| WHAT TO WORK ON |
Output the data that follows exactly, line for line.

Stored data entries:
- - -
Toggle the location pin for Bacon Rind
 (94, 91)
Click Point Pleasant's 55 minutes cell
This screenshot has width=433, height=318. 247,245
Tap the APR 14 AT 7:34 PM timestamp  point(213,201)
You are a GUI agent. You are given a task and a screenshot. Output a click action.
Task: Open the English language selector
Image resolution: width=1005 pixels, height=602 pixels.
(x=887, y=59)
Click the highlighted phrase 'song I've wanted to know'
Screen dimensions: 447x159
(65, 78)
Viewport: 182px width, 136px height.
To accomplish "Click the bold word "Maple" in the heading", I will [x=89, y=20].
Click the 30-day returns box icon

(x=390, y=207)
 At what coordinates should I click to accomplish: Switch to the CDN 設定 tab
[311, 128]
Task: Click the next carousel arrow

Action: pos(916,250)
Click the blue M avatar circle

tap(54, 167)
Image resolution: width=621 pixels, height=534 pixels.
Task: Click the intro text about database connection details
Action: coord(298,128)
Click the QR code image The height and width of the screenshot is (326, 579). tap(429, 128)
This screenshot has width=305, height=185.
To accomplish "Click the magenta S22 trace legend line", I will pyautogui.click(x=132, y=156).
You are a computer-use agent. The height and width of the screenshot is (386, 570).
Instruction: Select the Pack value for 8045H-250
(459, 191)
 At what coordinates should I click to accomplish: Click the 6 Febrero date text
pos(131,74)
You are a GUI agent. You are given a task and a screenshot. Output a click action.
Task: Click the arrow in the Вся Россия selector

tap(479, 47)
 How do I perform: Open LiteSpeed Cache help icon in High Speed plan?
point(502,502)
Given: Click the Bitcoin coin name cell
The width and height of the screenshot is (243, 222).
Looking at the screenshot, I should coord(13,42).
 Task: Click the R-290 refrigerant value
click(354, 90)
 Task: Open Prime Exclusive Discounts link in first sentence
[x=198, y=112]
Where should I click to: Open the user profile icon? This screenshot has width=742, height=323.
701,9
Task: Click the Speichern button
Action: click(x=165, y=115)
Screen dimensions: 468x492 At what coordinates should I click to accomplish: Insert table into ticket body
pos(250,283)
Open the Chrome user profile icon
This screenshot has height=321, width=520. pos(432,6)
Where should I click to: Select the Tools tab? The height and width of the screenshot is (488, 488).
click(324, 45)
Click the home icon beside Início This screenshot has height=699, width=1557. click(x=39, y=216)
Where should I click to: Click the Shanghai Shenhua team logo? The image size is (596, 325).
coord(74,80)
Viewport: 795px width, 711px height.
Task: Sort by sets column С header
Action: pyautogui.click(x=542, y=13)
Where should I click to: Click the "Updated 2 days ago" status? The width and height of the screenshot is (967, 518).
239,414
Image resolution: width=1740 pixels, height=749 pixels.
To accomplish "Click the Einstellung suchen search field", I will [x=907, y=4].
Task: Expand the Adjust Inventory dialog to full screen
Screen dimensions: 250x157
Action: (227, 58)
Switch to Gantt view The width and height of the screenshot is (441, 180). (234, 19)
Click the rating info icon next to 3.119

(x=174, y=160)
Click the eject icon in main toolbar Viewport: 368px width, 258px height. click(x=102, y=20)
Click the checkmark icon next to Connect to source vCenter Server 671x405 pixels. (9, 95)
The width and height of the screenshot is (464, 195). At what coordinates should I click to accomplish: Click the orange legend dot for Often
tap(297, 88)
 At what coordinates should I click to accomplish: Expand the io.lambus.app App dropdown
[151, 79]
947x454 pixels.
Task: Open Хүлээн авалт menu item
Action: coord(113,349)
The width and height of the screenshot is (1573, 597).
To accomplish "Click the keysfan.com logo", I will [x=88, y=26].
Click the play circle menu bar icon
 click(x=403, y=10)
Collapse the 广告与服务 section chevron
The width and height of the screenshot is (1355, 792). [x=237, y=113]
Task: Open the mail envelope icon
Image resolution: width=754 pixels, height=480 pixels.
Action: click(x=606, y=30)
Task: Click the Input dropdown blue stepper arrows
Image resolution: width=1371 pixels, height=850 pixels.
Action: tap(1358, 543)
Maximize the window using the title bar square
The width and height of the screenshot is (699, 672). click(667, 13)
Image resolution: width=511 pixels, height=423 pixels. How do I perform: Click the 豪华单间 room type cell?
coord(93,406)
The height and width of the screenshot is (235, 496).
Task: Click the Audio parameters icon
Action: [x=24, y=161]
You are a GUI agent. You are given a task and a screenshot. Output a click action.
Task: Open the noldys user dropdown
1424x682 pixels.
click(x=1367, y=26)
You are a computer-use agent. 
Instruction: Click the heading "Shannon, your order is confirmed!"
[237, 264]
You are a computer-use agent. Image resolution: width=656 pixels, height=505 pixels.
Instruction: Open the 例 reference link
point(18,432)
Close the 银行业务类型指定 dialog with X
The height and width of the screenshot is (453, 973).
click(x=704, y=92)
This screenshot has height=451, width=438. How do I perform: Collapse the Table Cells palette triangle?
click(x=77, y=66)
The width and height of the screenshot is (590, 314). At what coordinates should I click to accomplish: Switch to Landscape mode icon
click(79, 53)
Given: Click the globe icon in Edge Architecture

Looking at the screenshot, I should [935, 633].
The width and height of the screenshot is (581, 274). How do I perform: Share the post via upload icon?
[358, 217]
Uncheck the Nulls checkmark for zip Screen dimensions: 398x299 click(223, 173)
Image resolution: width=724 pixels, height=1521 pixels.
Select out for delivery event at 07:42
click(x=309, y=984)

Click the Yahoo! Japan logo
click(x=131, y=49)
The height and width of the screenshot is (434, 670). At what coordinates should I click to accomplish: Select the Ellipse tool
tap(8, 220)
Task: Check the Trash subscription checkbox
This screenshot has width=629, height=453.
- - -
| TASK RESULT |
Toggle the location pin for Bacon Rind
 (94, 91)
Click Point Pleasant's 55 minutes cell
This screenshot has width=433, height=318. 247,245
Tap the APR 14 AT 7:34 PM timestamp  point(213,201)
You are a GUI agent. You are given a task and a screenshot. Output a click action.
Task: Open the English language selector
Image resolution: width=1005 pixels, height=602 pixels.
(x=887, y=59)
Click the highlighted phrase 'song I've wanted to know'
Screen dimensions: 447x159
(65, 78)
Viewport: 182px width, 136px height.
To accomplish "Click the bold word "Maple" in the heading", I will [x=89, y=20].
Click the 30-day returns box icon

(x=390, y=207)
 At what coordinates should I click to accomplish: Switch to the CDN 設定 tab
[311, 128]
Task: Click the next carousel arrow

Action: pos(916,250)
Click the blue M avatar circle

tap(54, 167)
Image resolution: width=621 pixels, height=534 pixels.
Task: Click the intro text about database connection details
Action: coord(298,128)
Click the QR code image The height and width of the screenshot is (326, 579). tap(429, 128)
This screenshot has width=305, height=185.
To accomplish "Click the magenta S22 trace legend line", I will pyautogui.click(x=132, y=156).
You are a computer-use agent. The height and width of the screenshot is (386, 570).
Instruction: Select the Pack value for 8045H-250
(459, 191)
 At what coordinates should I click to accomplish: Click the 6 Febrero date text
pos(131,74)
You are a GUI agent. You are given a task and a screenshot. Output a click action.
Task: Click the arrow in the Вся Россия selector

tap(479, 47)
 How do I perform: Open LiteSpeed Cache help icon in High Speed plan?
point(502,502)
Given: Click the Bitcoin coin name cell
The width and height of the screenshot is (243, 222).
Looking at the screenshot, I should coord(13,42).
 Task: Click the R-290 refrigerant value
click(354, 90)
 Task: Open Prime Exclusive Discounts link in first sentence
[x=198, y=112]
Where should I click to: Open the user profile icon? This screenshot has width=742, height=323.
701,9
Task: Click the Speichern button
Action: click(x=165, y=115)
Screen dimensions: 468x492 At what coordinates should I click to accomplish: Insert table into ticket body
pos(250,283)
Open the Chrome user profile icon
This screenshot has height=321, width=520. pos(432,6)
Where should I click to: Select the Tools tab? The height and width of the screenshot is (488, 488).
click(324, 45)
Click the home icon beside Início This screenshot has height=699, width=1557. click(x=39, y=216)
Where should I click to: Click the Shanghai Shenhua team logo? The image size is (596, 325).
coord(74,80)
Viewport: 795px width, 711px height.
Task: Sort by sets column С header
Action: pyautogui.click(x=542, y=13)
Where should I click to: Click the "Updated 2 days ago" status? The width and height of the screenshot is (967, 518).
239,414
Image resolution: width=1740 pixels, height=749 pixels.
To accomplish "Click the Einstellung suchen search field", I will [x=907, y=4].
Task: Expand the Adjust Inventory dialog to full screen
Screen dimensions: 250x157
Action: (227, 58)
Switch to Gantt view The width and height of the screenshot is (441, 180). (234, 19)
Click the rating info icon next to 3.119

(x=174, y=160)
Click the eject icon in main toolbar Viewport: 368px width, 258px height. click(x=102, y=20)
Click the checkmark icon next to Connect to source vCenter Server 671x405 pixels. (9, 95)
The width and height of the screenshot is (464, 195). At what coordinates should I click to accomplish: Click the orange legend dot for Often
tap(297, 88)
 At what coordinates should I click to accomplish: Expand the io.lambus.app App dropdown
[151, 79]
947x454 pixels.
Task: Open Хүлээн авалт menu item
Action: coord(113,349)
The width and height of the screenshot is (1573, 597).
To accomplish "Click the keysfan.com logo", I will [x=88, y=26].
Click the play circle menu bar icon
 click(x=403, y=10)
Collapse the 广告与服务 section chevron
The width and height of the screenshot is (1355, 792). [x=237, y=113]
Task: Open the mail envelope icon
Image resolution: width=754 pixels, height=480 pixels.
Action: click(x=606, y=30)
Task: Click the Input dropdown blue stepper arrows
Image resolution: width=1371 pixels, height=850 pixels.
Action: tap(1358, 543)
Maximize the window using the title bar square
The width and height of the screenshot is (699, 672). click(667, 13)
Image resolution: width=511 pixels, height=423 pixels. How do I perform: Click the 豪华单间 room type cell?
coord(93,406)
The height and width of the screenshot is (235, 496).
Task: Click the Audio parameters icon
Action: [x=24, y=161]
You are a GUI agent. You are given a task and a screenshot. Output a click action.
Task: Open the noldys user dropdown
1424x682 pixels.
click(x=1367, y=26)
You are a computer-use agent. 
Instruction: Click the heading "Shannon, your order is confirmed!"
[237, 264]
You are a computer-use agent. Image resolution: width=656 pixels, height=505 pixels.
Instruction: Open the 例 reference link
point(18,432)
Close the 银行业务类型指定 dialog with X
The height and width of the screenshot is (453, 973).
click(x=704, y=92)
This screenshot has height=451, width=438. How do I perform: Collapse the Table Cells palette triangle?
click(x=77, y=66)
The width and height of the screenshot is (590, 314). At what coordinates should I click to accomplish: Switch to Landscape mode icon
click(79, 53)
Given: Click the globe icon in Edge Architecture

Looking at the screenshot, I should [935, 633].
The width and height of the screenshot is (581, 274). How do I perform: Share the post via upload icon?
[358, 217]
Uncheck the Nulls checkmark for zip Screen dimensions: 398x299 click(223, 173)
Image resolution: width=724 pixels, height=1521 pixels.
Select out for delivery event at 07:42
click(x=309, y=984)

Click the Yahoo! Japan logo
click(x=131, y=49)
The height and width of the screenshot is (434, 670). At what coordinates should I click to accomplish: Select the Ellipse tool
tap(8, 220)
Task: Check the Trash subscription checkbox
This screenshot has width=629, height=453.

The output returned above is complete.